16/12/07

16 de febrero de 1999

SIEMPRE ES POSIBLE LEER RÁPIDAMENTE PASANDO LA VISTA SOBRE LAS PALABRAS Y ACUMULANDO IMPRESIONES SUPUESTAMENTE DIRECTAS, algo similar a lo que sucede cuando solo vemos un paisaje desde lejos e imaginamos cómo sería estar dentro de él. O cuando, enganchados desde la página uno por una trama intensa e imágenes fuertes y la ansiedad que entraña el deseo de resolver un misterio –por ejemplo– uno no suelta el libro hasta que al final el autor revela todas las soluciones en un juego de luces parecido siempre a un desenlace amoroso o, más exactamente, erótico. Uno corre por las páginas y solo descansa cuando conoce la verdad. A veces, si la ansiedad o la necesidad son realmente fuertes, este tipo de lectura llega a depender más de la imaginación (o de las ganas de imaginar) del lector que de las minucias y cuidados y giros del texto leído. Esta, pues, es una lectura apocalíptica: depende de la revelación y de lo que suceda al final, es decir, de que haya un final en el que todo quede claro y resuelto: por esto mismo nos apuramos tanto para que termine.

Otra manera de leer, reposada y meditabunda, se hace menos con la vista que con el oído. Lo primordial no es pasar la mirada por las palabras, sino escuchar el reverberar de cada una de ellas, sus entonaciones, los ritmos cambiantes de sus consonantes, los matices de su aliento, inconcuso o etéreo o melancólico. Uno empieza a escuchar el croar de las ranas, el crujir de las hojas resecas o la brisa vadeando los follajes; resbala por la piel el siseo de las sílabas serenas; o golpea el pecho el bote rotundo de un corazón endurecido, frío, arruinado, harto. Uno se detiene, hace, de verdad, las comas y los puntos; y empieza lentamente a creer que las oraciones son algo más que oraciones, es decir, que algo efectivamente exterior y grave y asombroso intenta aparecer en un medio que no le pertenece: las palabras, el lenguaje, los acentos musicales de las letras... Aquí el final es tan poco importante como el principio, el tiempo es un vaivén y no una flecha y no hace falta que conduzca a un campo abierto donde todo quedaría finalmente expuesto bajo la luz solar...

Supongo que hay muchas otras maneras de leer.
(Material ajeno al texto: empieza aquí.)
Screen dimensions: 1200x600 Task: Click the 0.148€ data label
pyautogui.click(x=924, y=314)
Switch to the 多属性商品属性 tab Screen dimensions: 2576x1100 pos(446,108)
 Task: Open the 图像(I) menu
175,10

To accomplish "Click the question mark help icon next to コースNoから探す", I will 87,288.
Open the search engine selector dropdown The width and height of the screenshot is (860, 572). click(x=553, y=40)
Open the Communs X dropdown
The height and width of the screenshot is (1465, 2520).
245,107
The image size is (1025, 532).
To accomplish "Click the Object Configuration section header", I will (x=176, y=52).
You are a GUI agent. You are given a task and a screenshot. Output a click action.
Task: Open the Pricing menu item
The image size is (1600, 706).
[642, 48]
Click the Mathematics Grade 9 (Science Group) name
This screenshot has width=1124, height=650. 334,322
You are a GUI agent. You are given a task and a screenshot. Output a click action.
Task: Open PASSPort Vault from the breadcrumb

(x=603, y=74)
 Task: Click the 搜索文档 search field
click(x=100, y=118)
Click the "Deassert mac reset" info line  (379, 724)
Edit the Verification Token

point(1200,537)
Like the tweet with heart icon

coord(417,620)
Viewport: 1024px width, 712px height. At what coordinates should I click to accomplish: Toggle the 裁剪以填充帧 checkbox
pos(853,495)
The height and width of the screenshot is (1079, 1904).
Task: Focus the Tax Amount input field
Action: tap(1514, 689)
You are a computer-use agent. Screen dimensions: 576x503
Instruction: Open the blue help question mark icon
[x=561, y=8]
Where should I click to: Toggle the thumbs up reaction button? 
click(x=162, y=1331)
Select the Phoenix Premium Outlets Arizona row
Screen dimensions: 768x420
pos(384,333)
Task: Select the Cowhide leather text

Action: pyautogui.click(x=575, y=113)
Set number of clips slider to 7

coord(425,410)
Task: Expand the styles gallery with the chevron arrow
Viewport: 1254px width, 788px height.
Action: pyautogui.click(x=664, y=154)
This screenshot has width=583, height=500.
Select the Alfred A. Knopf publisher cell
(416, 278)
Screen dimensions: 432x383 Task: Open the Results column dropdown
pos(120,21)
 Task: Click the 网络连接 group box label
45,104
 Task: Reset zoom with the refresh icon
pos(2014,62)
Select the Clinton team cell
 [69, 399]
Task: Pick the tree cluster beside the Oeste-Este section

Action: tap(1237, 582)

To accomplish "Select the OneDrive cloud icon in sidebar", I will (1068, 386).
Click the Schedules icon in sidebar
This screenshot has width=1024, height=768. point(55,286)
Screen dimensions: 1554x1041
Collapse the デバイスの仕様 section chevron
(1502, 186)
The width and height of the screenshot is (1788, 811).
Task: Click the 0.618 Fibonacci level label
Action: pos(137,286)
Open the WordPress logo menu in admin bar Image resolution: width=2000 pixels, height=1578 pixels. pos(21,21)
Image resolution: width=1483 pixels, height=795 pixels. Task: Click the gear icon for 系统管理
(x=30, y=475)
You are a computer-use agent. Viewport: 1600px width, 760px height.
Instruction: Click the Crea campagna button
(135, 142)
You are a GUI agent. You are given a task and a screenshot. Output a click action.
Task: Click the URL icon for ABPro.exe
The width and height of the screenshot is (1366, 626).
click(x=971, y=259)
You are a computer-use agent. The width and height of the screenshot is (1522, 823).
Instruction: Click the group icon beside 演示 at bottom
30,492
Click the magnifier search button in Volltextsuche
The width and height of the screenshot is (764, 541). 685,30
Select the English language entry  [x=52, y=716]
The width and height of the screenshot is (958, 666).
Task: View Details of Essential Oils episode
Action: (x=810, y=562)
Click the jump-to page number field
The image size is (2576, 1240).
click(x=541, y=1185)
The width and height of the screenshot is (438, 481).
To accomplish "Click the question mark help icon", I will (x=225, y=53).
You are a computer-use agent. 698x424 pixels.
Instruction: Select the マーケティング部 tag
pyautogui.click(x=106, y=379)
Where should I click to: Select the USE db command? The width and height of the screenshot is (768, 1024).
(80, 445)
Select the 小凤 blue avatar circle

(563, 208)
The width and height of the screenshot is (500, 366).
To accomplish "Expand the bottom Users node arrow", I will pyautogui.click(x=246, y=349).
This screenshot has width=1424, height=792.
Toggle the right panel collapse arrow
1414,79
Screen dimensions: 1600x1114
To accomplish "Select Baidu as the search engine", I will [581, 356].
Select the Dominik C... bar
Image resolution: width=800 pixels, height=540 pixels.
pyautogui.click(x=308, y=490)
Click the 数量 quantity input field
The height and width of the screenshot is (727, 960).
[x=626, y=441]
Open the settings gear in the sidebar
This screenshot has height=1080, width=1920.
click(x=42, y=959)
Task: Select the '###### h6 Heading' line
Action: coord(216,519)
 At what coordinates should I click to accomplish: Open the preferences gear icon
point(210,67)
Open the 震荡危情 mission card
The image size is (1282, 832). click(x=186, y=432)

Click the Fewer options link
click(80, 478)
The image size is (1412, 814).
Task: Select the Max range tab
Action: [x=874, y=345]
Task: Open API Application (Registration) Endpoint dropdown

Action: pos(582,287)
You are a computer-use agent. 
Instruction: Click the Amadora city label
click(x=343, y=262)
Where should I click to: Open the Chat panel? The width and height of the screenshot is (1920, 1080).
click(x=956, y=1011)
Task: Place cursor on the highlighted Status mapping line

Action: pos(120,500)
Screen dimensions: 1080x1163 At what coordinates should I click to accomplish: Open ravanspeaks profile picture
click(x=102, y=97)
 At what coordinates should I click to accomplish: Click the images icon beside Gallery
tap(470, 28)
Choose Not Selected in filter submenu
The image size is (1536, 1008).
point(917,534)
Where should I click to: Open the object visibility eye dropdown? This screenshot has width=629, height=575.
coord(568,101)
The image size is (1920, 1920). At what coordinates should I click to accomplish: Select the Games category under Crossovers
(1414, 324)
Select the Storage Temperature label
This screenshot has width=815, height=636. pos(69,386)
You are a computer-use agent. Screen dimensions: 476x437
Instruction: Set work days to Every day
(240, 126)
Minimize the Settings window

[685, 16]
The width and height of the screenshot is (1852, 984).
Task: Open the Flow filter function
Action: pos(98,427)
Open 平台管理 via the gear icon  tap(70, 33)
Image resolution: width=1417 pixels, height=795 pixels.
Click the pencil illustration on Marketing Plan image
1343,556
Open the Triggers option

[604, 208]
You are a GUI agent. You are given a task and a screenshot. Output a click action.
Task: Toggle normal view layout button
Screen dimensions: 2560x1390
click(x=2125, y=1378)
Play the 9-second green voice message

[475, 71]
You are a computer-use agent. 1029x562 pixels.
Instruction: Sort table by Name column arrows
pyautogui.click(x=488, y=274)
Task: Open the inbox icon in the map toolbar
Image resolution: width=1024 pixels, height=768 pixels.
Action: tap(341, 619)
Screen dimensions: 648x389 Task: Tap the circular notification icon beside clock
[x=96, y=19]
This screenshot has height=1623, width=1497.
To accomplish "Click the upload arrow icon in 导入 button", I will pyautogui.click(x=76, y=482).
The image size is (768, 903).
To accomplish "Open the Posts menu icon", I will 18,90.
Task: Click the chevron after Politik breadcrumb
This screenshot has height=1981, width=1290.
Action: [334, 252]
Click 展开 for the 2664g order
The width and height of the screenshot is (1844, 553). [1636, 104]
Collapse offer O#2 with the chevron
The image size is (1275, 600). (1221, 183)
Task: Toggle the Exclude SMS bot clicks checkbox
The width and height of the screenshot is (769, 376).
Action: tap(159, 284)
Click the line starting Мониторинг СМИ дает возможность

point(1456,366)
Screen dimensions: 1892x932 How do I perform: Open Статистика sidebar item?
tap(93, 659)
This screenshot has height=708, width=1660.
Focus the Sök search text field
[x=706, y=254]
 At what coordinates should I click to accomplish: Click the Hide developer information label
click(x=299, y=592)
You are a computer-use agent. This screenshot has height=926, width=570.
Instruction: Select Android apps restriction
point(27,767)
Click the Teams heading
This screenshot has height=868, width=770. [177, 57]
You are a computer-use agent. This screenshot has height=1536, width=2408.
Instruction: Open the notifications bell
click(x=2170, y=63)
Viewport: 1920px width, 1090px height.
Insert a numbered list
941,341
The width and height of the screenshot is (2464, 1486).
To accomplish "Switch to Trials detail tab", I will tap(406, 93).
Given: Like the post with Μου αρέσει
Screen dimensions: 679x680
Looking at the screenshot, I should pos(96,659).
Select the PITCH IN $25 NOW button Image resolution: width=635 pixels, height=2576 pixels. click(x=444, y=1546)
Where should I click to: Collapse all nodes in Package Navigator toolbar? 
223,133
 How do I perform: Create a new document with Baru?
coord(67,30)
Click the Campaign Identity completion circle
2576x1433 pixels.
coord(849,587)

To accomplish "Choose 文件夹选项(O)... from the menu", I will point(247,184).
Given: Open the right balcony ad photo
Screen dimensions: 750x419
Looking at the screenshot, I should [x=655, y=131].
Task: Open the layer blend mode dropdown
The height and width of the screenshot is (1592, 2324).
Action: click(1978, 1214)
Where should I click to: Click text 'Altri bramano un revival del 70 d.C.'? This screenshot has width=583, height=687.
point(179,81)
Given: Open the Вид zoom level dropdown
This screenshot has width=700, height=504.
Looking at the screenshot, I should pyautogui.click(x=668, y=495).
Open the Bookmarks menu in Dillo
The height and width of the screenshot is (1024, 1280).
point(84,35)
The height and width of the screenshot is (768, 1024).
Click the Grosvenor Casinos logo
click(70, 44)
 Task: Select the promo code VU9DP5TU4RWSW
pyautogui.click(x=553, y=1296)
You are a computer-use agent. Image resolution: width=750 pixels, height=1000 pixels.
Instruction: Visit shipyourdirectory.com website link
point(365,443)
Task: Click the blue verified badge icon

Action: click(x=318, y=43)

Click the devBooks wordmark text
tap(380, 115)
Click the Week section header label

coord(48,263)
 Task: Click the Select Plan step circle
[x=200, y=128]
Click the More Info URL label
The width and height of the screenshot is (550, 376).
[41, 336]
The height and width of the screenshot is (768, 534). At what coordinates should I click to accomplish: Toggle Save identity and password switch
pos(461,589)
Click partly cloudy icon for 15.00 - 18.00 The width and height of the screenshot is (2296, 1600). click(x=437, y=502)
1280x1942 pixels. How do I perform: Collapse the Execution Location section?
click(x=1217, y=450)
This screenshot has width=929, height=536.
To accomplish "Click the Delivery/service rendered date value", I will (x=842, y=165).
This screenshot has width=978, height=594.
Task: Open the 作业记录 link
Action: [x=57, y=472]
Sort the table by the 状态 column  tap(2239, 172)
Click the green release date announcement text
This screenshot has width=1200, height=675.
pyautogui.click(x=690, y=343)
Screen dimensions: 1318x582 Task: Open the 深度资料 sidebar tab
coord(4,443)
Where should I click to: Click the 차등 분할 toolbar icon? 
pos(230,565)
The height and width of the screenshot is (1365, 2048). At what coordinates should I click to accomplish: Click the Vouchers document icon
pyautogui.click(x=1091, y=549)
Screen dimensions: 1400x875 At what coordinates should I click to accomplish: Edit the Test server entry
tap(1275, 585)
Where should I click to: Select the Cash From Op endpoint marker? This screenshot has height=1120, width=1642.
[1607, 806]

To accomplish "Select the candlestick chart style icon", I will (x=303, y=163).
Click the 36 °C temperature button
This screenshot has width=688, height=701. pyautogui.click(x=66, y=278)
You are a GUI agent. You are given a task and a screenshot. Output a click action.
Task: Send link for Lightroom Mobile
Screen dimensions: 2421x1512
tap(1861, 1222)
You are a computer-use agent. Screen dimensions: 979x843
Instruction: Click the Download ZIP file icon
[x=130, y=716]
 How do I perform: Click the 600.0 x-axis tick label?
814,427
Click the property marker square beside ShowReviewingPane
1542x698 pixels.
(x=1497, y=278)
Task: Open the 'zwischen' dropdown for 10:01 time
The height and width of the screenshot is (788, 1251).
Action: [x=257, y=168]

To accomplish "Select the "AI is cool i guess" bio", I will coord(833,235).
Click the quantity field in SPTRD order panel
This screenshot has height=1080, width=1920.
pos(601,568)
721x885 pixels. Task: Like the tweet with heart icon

Estas dos son, para mí, básicas y mutuamente necesarias, no se quieren la una a la otra pero se necesitan, a pesar de sus diferencias.

En todo caso, ya he dejado de creer que tenga sentido seguir hablando o escribiendo contra el mundo, si el Apocalipsis está destinado a llegar pues llegará de cualquier manera, y, si no lo está, si no hay un destino del mundo, ¿para qué perder el tiempo anticipándolo?

Tal vez lo más importante sería inventar algo diferente del sí y del no, de las elecciones tajantes y las fronteras para todo. Por ejemplo: atreverse a leer sin esperar que las cosas sean como esperamos. Perder el miedo a interpretar…

Me he decidido: sí voy a contar su odio incomprensible. Hoy, al menos, Diana lo merece. Voy a hincharme de mí en esta historia sin historia hasta mostrar y decir el volumen ridículo de nuestro absurdo, es decir, del mío en primer lugar, aunque no solo del mío. Me tomaré de ejemplo: ya sé, al menos, que yo debo reventarme.